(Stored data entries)
--- START ---

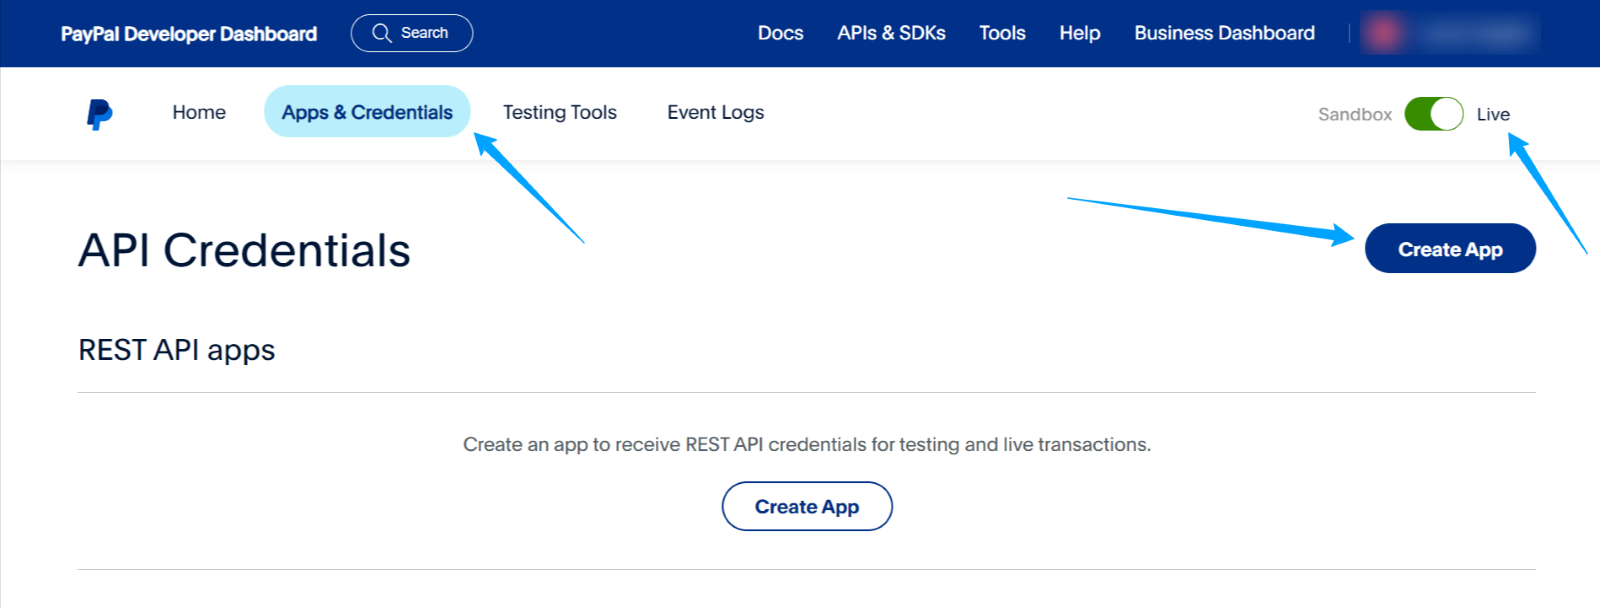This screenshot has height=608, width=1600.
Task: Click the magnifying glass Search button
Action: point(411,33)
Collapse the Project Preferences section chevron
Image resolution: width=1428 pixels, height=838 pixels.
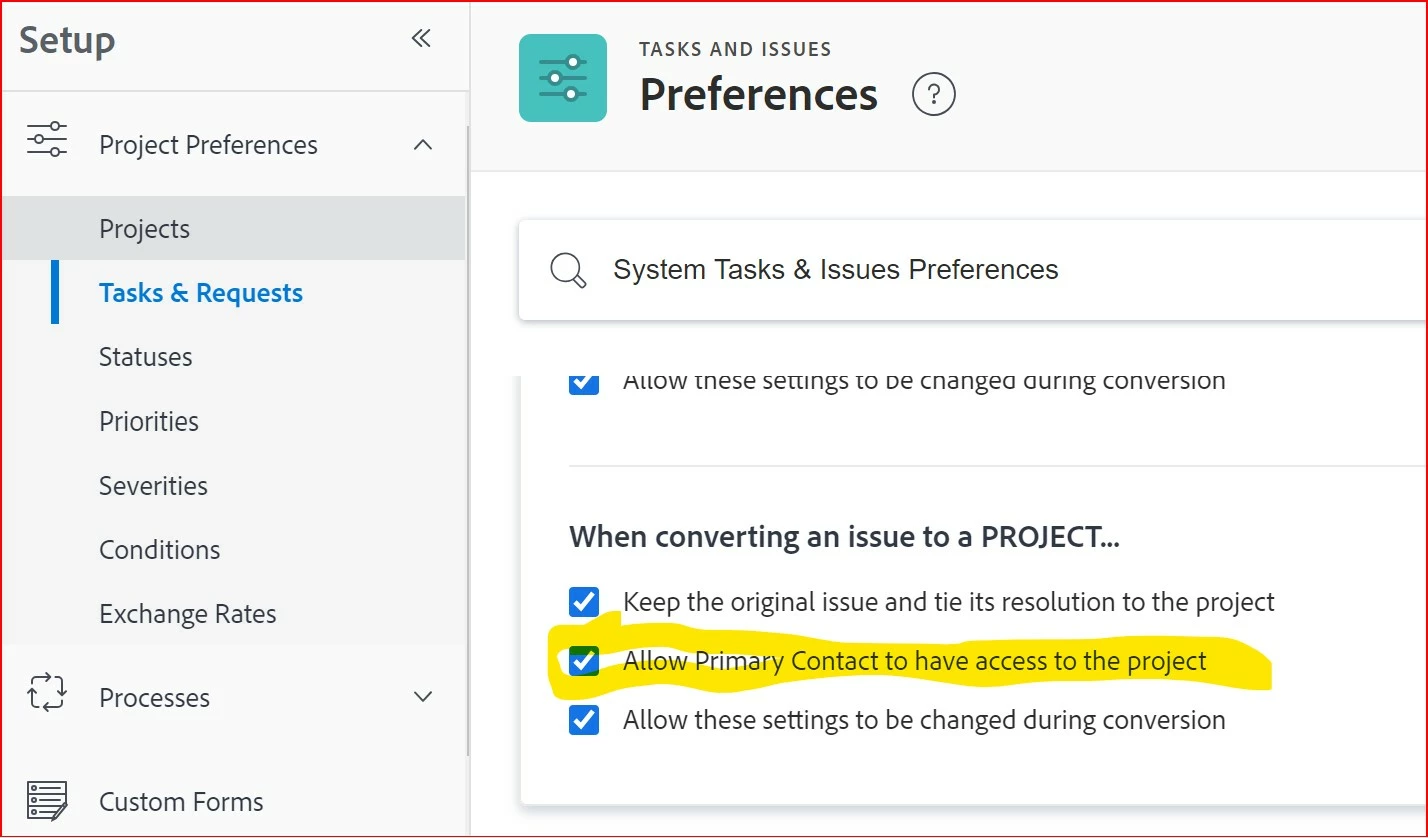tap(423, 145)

--- END ---

### To do
In the entries above, find the line containing "Image resolution: width=1428"; transcribe exactly that line and every line after it through the end, and only those, omitting pictures.

### Result of this exercise
Image resolution: width=1428 pixels, height=838 pixels.
tap(423, 145)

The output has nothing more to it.